[start SELECTED EXCERPT]

# EMSISO eDrive



## Ai! (May 9, 2014)

thanks guys!))


----------



## major (Apr 4, 2008)

Ai! said:


> thanks guys!))


Actually you got your answer, I suspect. Nobody here, that read your post, has any experience with them or, as I have, never heard of the place.

You might solicit more response if you added your location to your user control panel (CP) so it shows in the info box at the upper right of your posts. Also an introduction or statement of why you're interested in it. Past AC experience? Which mating motor? What vehicle? That sort of thing


----------



## Tesseract (Sep 27, 2008)

Ai! said:


> thanks guys!))


EMSISO is a rather unique word and would be easy to search for other threads mentioning it here. I just did that and didn't find any other thread besides yours. In other words, no one here has used it and, frankly, to my eye it looks kind of like it belongs on a forklift or golf cart.


----------



## Ai! (May 9, 2014)

Thanks for the info guys!

I have almost no experience with EV, but planning a big opening in my life. I have a donor vehicle (isuzu vehicross 175 limited) and big ideas about electrifying it. So I hope I'll post my project progress on this forum soon.


----------



## epyon (Mar 20, 2008)

Do you have any EV clubs in Russia to talk to in person ? If they had close to a 144 volts an 750 amps , I'd be looking hard at them very hard . Well , if I wasn't stuck on DC .


----------



## Ai! (May 9, 2014)

epyon said:


> Do you have any EV clubs in Russia to talk to in person ? If they had close to a 144 volts an 750 amps , I'd be looking hard at them very hard . Well , if I wasn't stuck on DC .


I quess I'm only one up here.. There are may be some people interested in EV building or conversions in other cities, but I don't know them. EVs are hard to find in our country, but Teslas's model S are pretty god damn selling in many places and they are almost a new trend.. So I need to build a car that will be faster and cheaper))) This is the target for me for 2014-2015 year.

edit. Here is the link to interesting forum (russian lang) http://electricmobile.org.ua/forum/index.php


----------

[end SELECTED EXCERPT]

● **WHAT THIS EXERCISE ASKS**
1. From the EMSISO eDrive thread, extract the stretch from "Thanks for the" through "(Mar 20, 2008)".
2. In the EMSISO eDrive thread, what did Tesseract find after searching the forum for the word EMSISO?
3. Condense the paragraph in the EMSISO eDrive thread that begins "You might solicit more response" into a short bulleted list that keeps its main points.

[start GIVEN INFORMATION]

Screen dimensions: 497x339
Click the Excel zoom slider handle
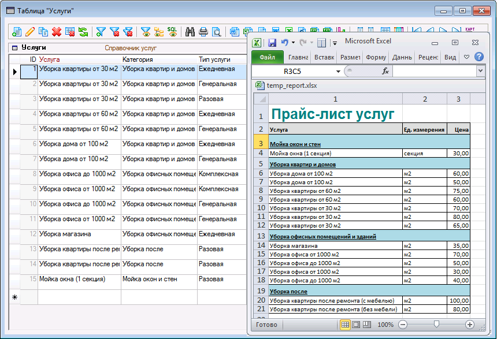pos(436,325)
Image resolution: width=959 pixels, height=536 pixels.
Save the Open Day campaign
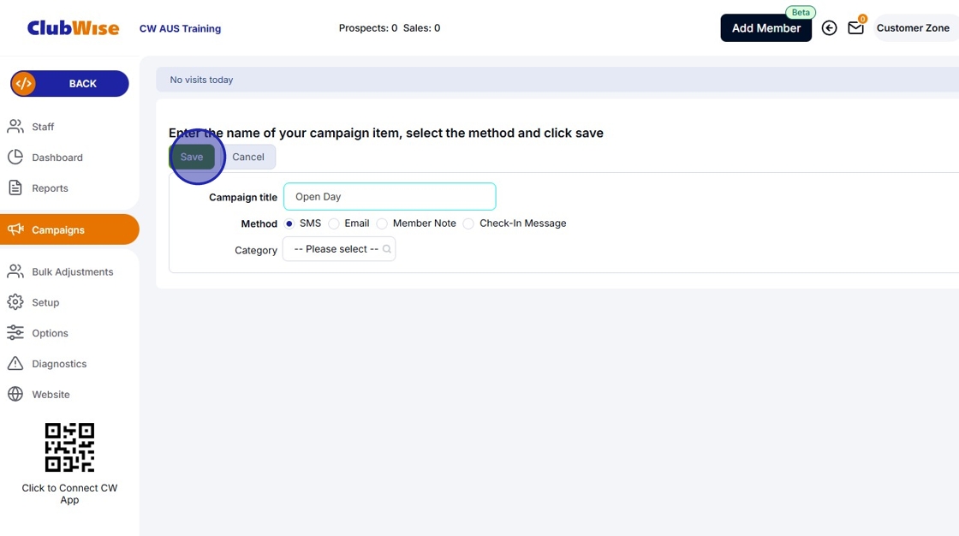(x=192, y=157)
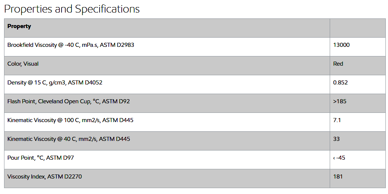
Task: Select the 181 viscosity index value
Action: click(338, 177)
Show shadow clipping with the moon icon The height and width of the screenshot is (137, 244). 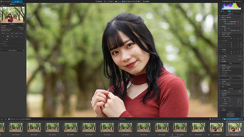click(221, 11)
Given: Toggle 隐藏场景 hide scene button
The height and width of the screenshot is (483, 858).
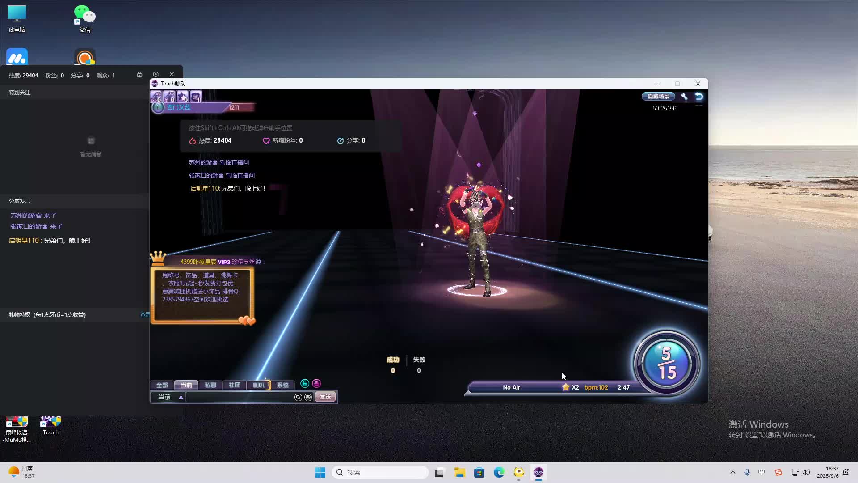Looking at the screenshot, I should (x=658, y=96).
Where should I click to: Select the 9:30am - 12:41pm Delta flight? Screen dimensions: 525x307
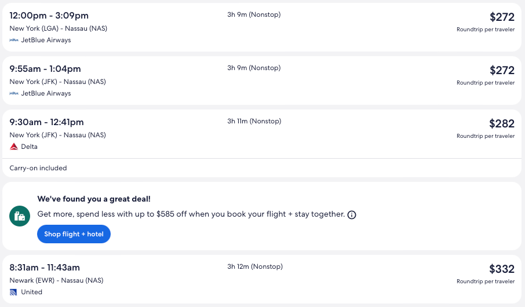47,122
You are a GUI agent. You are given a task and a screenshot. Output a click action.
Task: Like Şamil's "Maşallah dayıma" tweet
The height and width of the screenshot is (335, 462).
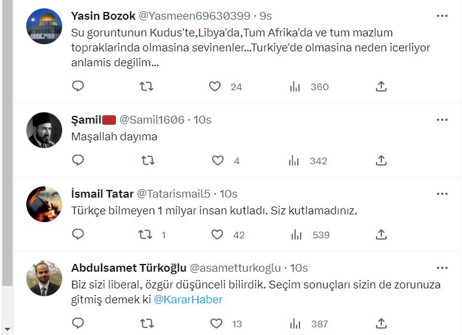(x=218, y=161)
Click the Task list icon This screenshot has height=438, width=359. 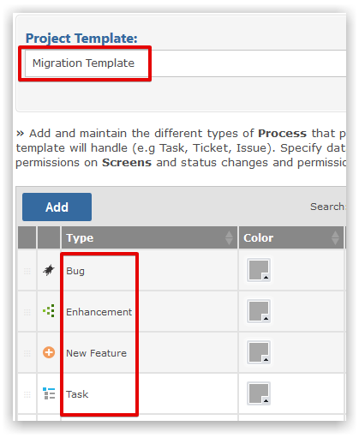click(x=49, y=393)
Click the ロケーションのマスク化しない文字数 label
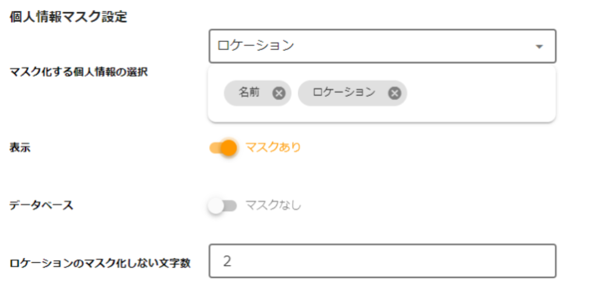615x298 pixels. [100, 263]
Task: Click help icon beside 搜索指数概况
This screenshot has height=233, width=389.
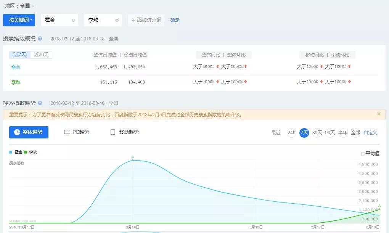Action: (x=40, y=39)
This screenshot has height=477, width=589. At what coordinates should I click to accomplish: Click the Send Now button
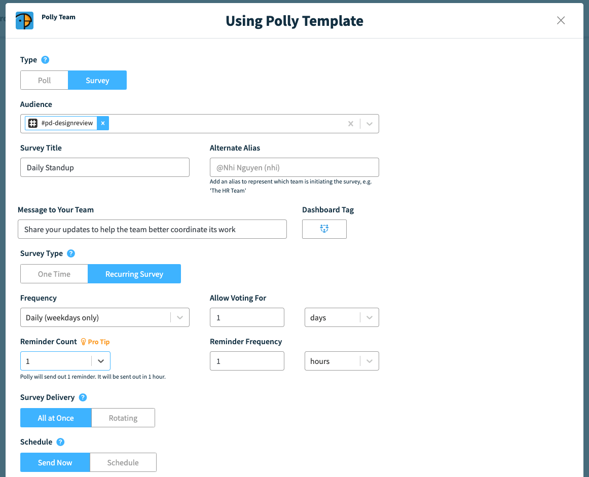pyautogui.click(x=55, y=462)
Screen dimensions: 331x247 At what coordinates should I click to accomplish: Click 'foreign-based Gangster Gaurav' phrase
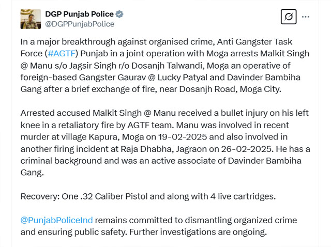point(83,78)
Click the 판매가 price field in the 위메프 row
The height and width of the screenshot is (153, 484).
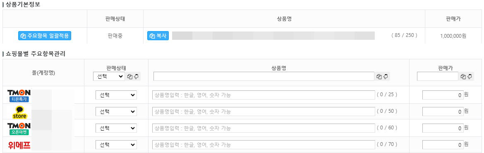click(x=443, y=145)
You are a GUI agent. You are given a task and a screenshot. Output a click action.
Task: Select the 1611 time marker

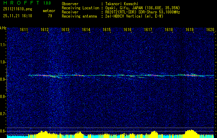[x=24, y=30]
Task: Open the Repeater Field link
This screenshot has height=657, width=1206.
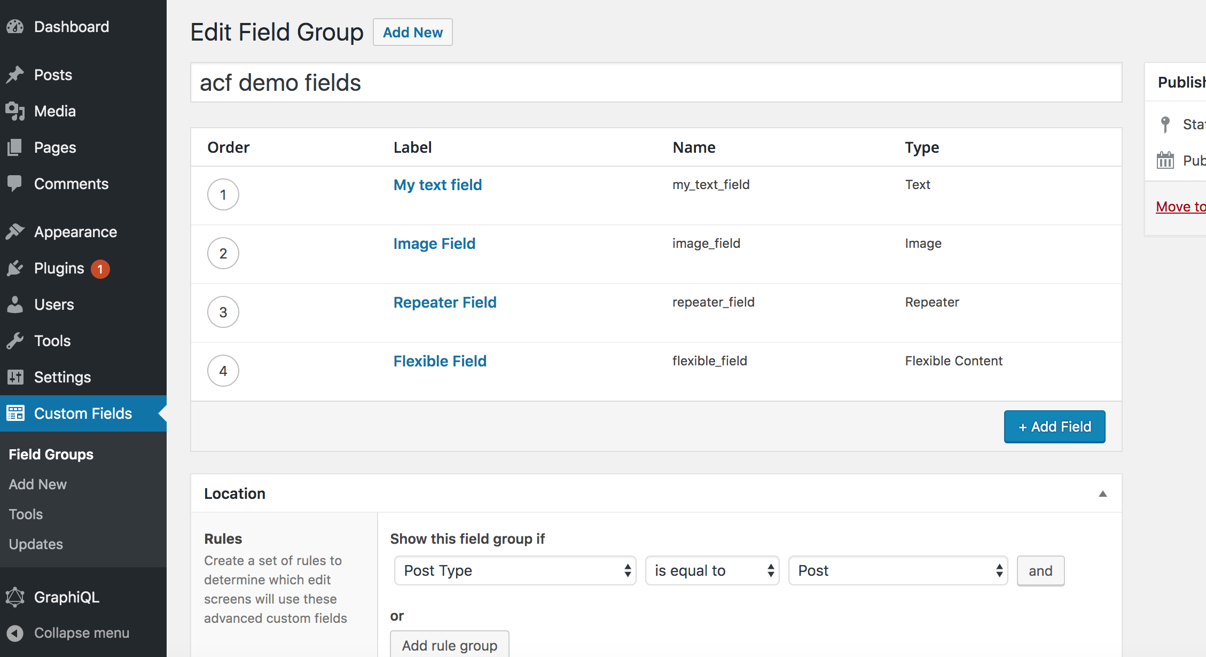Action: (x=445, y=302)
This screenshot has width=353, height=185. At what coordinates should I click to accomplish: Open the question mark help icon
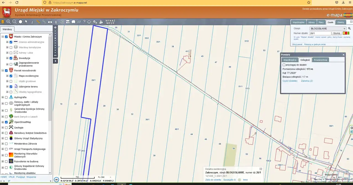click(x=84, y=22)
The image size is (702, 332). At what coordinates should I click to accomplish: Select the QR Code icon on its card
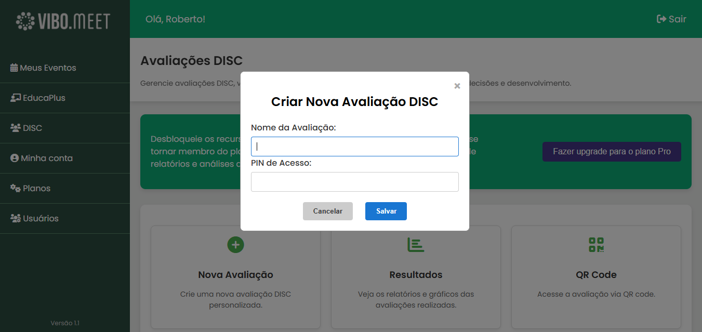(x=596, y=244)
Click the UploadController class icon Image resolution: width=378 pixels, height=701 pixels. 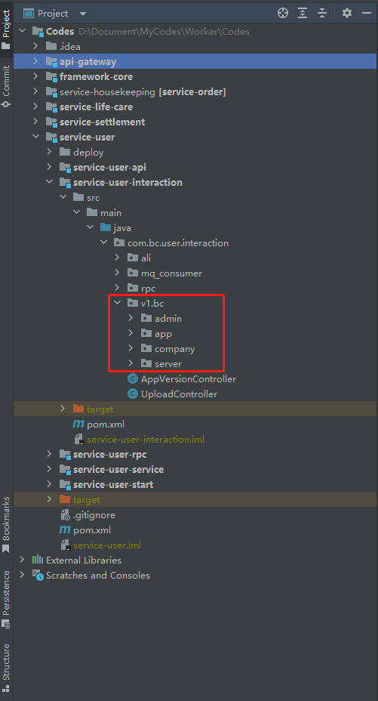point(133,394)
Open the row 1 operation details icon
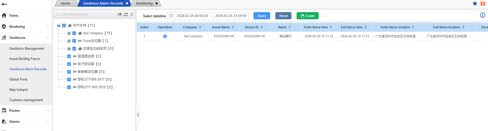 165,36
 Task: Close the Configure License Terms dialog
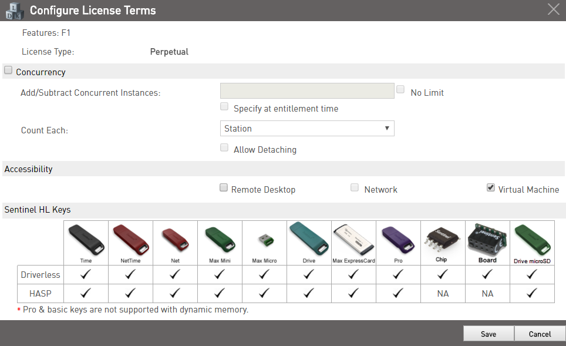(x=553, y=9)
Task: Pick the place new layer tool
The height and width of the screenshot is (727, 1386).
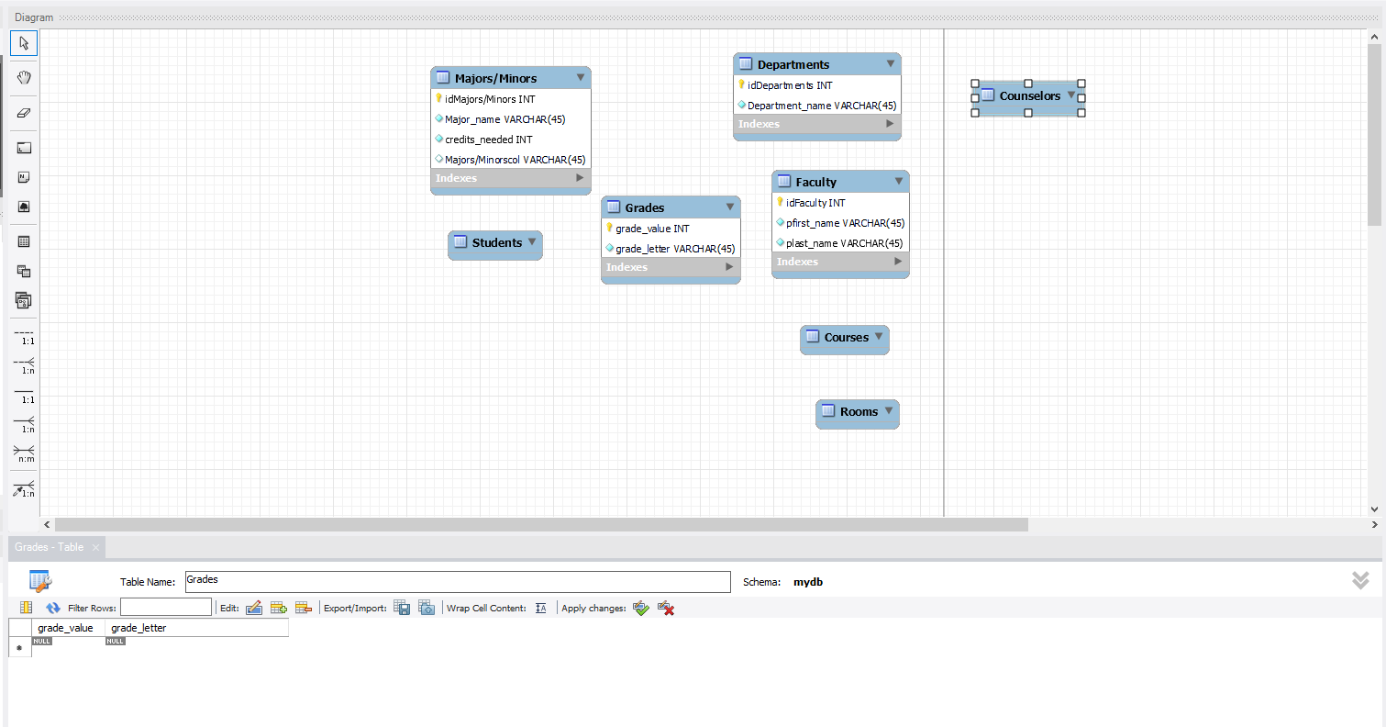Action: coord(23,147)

[end GIVEN INFORMATION]

● **TASK RESPONSES**
1.
Thanks for the info guys!

I have almost no experience with EV, but planning a big opening in my life. I have a donor vehicle (isuzu vehicross 175 limited) and big ideas about electrifying it. So I hope I'll post my project progress on this forum soon.


----------



## epyon (Mar 20, 2008)

2. Tesseract found no other thread mentioning it besides the original poster's.

3.
- Adding a location to the user control panel (CP) would make it appear in the info box at the upper right of posts and might draw more responses.
- An introduction or a statement of why the poster is interested would also help.
- Useful details include past AC experience, the mating motor, and the vehicle.